### [STUDY MATERIAL]
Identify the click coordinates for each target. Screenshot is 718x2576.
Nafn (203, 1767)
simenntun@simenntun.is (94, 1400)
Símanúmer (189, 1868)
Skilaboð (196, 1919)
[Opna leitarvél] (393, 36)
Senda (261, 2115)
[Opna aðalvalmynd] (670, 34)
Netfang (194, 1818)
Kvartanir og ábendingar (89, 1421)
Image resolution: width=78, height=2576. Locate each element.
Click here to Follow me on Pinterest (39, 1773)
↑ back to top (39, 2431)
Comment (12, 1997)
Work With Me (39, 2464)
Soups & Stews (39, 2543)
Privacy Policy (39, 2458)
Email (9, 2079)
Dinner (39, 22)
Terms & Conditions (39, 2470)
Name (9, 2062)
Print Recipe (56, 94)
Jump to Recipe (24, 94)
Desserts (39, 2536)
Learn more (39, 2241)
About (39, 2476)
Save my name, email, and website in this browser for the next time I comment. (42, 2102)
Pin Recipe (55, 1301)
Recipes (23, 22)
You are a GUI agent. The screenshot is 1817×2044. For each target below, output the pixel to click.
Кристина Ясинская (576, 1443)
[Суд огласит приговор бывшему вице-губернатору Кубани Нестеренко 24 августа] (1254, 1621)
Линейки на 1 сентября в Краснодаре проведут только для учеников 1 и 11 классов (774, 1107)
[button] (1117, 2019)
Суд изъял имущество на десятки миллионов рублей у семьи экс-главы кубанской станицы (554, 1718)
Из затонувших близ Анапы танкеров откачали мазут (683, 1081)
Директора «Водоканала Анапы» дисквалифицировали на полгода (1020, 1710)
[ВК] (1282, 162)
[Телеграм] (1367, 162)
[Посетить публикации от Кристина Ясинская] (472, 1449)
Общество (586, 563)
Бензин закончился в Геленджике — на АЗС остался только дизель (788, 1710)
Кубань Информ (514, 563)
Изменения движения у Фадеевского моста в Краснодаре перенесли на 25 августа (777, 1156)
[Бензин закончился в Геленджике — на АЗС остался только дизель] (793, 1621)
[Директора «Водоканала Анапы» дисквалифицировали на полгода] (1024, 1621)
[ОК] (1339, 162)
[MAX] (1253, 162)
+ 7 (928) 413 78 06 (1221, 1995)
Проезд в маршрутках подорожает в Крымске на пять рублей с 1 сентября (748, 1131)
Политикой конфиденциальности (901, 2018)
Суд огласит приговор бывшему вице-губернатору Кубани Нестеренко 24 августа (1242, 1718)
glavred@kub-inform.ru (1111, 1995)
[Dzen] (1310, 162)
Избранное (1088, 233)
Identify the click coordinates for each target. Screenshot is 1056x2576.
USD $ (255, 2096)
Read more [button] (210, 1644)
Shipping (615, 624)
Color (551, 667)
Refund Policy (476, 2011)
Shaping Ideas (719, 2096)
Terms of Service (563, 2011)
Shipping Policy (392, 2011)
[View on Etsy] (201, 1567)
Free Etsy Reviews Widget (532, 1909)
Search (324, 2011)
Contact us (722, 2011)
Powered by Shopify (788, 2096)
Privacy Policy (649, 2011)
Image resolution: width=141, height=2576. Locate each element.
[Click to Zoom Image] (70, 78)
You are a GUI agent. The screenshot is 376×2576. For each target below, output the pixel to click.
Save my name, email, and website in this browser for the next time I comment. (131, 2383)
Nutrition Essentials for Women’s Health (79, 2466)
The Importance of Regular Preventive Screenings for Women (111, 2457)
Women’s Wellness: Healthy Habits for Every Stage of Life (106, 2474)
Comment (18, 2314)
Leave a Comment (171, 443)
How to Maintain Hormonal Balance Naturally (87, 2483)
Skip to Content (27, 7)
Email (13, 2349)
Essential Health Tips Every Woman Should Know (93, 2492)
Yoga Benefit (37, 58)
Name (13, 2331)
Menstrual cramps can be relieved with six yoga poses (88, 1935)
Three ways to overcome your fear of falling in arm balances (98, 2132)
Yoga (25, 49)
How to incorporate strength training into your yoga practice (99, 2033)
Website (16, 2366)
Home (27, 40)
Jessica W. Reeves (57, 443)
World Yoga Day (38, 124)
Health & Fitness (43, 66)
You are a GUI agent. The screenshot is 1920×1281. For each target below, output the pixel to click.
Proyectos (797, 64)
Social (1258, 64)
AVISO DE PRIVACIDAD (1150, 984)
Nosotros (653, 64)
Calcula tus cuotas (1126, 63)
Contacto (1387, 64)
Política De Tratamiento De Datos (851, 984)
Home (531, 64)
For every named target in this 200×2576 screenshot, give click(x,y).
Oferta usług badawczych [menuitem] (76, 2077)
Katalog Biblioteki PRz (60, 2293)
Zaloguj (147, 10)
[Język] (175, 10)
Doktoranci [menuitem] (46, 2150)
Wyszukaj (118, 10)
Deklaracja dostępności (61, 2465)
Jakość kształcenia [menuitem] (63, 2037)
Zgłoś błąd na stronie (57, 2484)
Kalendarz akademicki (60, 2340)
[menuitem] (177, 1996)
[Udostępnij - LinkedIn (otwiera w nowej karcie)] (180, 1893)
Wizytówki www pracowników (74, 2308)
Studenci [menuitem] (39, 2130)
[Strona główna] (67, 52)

### [PROBLEM STATEMENT]
Could you return exactly the stretch of the data above that starts at the line with "[ВК] (1282, 162)" and ends at the line with "Jessica W. Reeves (57, 443)", both lines included?

### [TASK OUTPUT]
[ВК] (1282, 162)
[Телеграм] (1367, 162)
[Посетить публикации от Кристина Ясинская] (472, 1449)
Общество (586, 563)
Бензин закончился в Геленджике — на АЗС остался только дизель (788, 1710)
Кубань Информ (514, 563)
Изменения движения у Фадеевского моста в Краснодаре перенесли на 25 августа (777, 1156)
[Бензин закончился в Геленджике — на АЗС остался только дизель] (793, 1621)
[Директора «Водоканала Анапы» дисквалифицировали на полгода] (1024, 1621)
[ОК] (1339, 162)
[MAX] (1253, 162)
+ 7 (928) 413 78 06 (1221, 1995)
Проезд в маршрутках подорожает в Крымске на пять рублей с 1 сентября (748, 1131)
Политикой конфиденциальности (901, 2018)
Суд огласит приговор бывшему вице-губернатору Кубани Нестеренко 24 августа (1242, 1718)
glavred@kub-inform.ru (1111, 1995)
[Dzen] (1310, 162)
Избранное (1088, 233)
Identify the click coordinates for each target. Screenshot is 1056x2576.
USD $ (255, 2096)
Read more [button] (210, 1644)
Shipping (615, 624)
Color (551, 667)
Refund Policy (476, 2011)
Shaping Ideas (719, 2096)
Terms of Service (563, 2011)
Shipping Policy (392, 2011)
[View on Etsy] (201, 1567)
Free Etsy Reviews Widget (532, 1909)
Search (324, 2011)
Contact us (722, 2011)
Powered by Shopify (788, 2096)
Privacy Policy (649, 2011)
Image resolution: width=141, height=2576. Locate each element.
[Click to Zoom Image] (70, 78)
You are a GUI agent. The screenshot is 376×2576. For each target below, output the pixel to click.
Save my name, email, and website in this browser for the next time I comment. (131, 2383)
Nutrition Essentials for Women’s Health (79, 2466)
The Importance of Regular Preventive Screenings for Women (111, 2457)
Women’s Wellness: Healthy Habits for Every Stage of Life (106, 2474)
Comment (18, 2314)
Leave a Comment (171, 443)
How to Maintain Hormonal Balance Naturally (87, 2483)
Skip to Content (27, 7)
Email (13, 2349)
Essential Health Tips Every Woman Should Know (93, 2492)
Yoga Benefit (37, 58)
Name (13, 2331)
Menstrual cramps can be relieved with six yoga poses (88, 1935)
Three ways to overcome your fear of falling in arm balances (98, 2132)
Yoga (25, 49)
How to incorporate strength training into your yoga practice (99, 2033)
Website (16, 2366)
Home (27, 40)
Jessica W. Reeves (57, 443)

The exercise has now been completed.